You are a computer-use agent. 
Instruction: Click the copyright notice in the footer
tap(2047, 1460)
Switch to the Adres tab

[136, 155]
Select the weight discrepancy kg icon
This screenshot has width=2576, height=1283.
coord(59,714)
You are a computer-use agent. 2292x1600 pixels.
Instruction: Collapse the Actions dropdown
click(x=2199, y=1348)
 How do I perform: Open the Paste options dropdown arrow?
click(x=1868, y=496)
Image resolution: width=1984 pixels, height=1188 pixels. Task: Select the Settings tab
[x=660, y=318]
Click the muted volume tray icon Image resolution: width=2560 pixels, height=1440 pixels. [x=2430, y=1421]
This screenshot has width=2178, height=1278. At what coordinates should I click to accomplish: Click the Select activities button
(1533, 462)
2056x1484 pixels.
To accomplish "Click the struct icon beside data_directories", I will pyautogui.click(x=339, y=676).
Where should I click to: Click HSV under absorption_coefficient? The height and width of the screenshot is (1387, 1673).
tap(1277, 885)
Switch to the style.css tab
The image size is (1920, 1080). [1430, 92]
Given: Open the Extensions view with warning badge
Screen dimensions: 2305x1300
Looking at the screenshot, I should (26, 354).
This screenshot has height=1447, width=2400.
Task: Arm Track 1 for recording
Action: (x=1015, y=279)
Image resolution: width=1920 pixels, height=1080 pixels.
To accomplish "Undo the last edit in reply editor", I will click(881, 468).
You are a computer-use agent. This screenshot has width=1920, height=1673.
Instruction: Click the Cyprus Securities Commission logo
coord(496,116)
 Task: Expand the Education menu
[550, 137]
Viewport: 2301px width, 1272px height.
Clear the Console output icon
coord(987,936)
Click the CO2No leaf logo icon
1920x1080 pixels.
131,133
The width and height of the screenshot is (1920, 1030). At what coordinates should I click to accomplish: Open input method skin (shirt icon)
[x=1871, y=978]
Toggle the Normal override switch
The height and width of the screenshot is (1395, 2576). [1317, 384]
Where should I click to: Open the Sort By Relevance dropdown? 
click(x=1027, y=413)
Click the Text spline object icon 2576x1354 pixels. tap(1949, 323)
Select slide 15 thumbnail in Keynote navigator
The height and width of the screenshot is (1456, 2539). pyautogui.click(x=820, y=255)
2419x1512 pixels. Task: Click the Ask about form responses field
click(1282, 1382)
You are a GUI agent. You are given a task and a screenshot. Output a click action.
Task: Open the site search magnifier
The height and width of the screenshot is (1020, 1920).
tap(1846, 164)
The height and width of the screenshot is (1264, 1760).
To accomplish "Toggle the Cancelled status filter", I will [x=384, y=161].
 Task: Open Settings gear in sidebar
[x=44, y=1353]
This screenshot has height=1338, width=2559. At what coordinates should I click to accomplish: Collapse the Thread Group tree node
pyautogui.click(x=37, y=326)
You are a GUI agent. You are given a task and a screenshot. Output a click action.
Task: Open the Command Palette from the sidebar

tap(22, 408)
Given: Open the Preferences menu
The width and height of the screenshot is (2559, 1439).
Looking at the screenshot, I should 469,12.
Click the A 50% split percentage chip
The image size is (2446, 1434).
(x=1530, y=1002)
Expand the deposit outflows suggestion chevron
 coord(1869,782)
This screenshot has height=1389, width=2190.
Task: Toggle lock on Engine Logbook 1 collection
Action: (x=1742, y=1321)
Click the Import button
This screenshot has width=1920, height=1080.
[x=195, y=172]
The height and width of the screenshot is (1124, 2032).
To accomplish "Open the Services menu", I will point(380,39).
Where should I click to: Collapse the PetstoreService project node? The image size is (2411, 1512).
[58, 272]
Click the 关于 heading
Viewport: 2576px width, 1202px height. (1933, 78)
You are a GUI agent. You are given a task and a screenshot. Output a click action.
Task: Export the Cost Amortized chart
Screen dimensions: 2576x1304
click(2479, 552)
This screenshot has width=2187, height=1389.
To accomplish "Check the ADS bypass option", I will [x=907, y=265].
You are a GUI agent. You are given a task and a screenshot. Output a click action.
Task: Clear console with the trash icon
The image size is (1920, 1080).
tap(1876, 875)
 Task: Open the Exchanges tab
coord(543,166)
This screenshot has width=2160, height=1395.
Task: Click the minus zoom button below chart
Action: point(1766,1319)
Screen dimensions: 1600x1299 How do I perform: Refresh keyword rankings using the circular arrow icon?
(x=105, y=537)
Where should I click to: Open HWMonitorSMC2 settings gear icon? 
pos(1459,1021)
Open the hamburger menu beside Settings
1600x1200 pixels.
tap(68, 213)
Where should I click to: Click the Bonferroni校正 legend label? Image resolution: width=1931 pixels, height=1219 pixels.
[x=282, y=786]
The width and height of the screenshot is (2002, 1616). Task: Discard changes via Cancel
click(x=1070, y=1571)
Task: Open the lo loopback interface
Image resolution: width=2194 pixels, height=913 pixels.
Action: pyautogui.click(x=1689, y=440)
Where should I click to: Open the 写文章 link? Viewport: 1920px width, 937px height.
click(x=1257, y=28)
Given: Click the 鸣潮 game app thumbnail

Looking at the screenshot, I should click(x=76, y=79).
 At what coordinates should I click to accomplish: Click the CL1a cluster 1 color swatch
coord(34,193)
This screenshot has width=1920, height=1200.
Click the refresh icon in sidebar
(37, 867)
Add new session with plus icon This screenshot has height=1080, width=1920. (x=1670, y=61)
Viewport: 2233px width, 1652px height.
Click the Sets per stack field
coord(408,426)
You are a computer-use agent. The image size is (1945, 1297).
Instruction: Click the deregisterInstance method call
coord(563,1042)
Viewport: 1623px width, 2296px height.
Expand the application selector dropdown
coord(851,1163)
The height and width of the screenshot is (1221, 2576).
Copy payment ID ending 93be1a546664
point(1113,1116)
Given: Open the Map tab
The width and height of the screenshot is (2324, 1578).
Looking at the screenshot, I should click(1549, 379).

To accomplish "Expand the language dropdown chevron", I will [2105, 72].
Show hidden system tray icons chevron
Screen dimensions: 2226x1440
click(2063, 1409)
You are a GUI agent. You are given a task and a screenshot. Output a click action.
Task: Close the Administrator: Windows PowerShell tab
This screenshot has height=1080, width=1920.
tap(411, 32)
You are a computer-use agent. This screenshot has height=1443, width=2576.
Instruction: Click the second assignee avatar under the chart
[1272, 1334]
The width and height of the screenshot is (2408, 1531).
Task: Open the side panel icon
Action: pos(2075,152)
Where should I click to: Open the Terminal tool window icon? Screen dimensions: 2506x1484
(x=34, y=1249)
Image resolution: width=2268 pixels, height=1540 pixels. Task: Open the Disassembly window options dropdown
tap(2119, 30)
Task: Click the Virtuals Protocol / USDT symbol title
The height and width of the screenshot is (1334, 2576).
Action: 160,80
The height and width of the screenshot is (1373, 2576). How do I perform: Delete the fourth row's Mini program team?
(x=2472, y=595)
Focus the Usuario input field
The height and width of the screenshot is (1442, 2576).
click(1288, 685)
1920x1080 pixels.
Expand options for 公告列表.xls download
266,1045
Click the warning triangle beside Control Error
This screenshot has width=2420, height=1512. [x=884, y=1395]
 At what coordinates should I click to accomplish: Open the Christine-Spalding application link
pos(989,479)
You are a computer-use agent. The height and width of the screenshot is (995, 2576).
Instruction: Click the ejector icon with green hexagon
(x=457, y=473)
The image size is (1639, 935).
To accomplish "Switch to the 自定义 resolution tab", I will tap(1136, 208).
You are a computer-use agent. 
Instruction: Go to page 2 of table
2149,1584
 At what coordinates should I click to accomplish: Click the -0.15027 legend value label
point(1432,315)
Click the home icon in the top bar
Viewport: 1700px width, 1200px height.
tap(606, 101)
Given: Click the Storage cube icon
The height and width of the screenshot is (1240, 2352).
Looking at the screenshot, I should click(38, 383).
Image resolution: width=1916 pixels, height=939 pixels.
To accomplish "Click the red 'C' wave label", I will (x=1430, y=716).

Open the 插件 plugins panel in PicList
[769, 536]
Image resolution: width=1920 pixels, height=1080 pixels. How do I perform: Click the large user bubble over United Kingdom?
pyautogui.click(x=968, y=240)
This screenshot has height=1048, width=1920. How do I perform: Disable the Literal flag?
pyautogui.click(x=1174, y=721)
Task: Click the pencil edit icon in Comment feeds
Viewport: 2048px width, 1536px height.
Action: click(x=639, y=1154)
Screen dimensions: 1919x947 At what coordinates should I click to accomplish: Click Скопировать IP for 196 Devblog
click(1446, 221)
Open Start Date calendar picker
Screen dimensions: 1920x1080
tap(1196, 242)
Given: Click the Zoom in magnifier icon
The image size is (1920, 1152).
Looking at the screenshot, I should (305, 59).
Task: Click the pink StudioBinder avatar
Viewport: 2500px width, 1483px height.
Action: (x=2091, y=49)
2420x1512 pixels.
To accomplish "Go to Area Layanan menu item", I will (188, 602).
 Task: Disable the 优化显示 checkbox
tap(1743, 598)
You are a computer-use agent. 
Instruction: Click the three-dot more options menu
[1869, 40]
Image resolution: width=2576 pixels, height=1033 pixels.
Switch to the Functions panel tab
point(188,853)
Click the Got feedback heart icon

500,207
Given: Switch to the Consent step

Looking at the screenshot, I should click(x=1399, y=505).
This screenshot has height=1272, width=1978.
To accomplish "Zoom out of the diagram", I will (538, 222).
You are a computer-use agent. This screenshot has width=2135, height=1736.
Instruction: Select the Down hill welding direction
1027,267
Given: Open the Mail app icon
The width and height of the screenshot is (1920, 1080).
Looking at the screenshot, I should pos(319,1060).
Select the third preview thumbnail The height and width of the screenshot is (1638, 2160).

--- Try it ---
Begin with the line that contains "2420x1512 pixels.". Repeat it and every line after it through the end of the listing, exactly, and print nothing more.

--- Expected answer ---
2420x1512 pixels.
To accomplish "Go to Area Layanan menu item", I will (188, 602).
 Task: Disable the 优化显示 checkbox
tap(1743, 598)
You are a computer-use agent. 
Instruction: Click the three-dot more options menu
[1869, 40]
Image resolution: width=2576 pixels, height=1033 pixels.
Switch to the Functions panel tab
point(188,853)
Click the Got feedback heart icon

500,207
Given: Switch to the Consent step

Looking at the screenshot, I should click(x=1399, y=505).
This screenshot has height=1272, width=1978.
To accomplish "Zoom out of the diagram", I will (538, 222).
You are a computer-use agent. This screenshot has width=2135, height=1736.
Instruction: Select the Down hill welding direction
1027,267
Given: Open the Mail app icon
The width and height of the screenshot is (1920, 1080).
Looking at the screenshot, I should pos(319,1060).
Select the third preview thumbnail The height and width of the screenshot is (1638, 2160).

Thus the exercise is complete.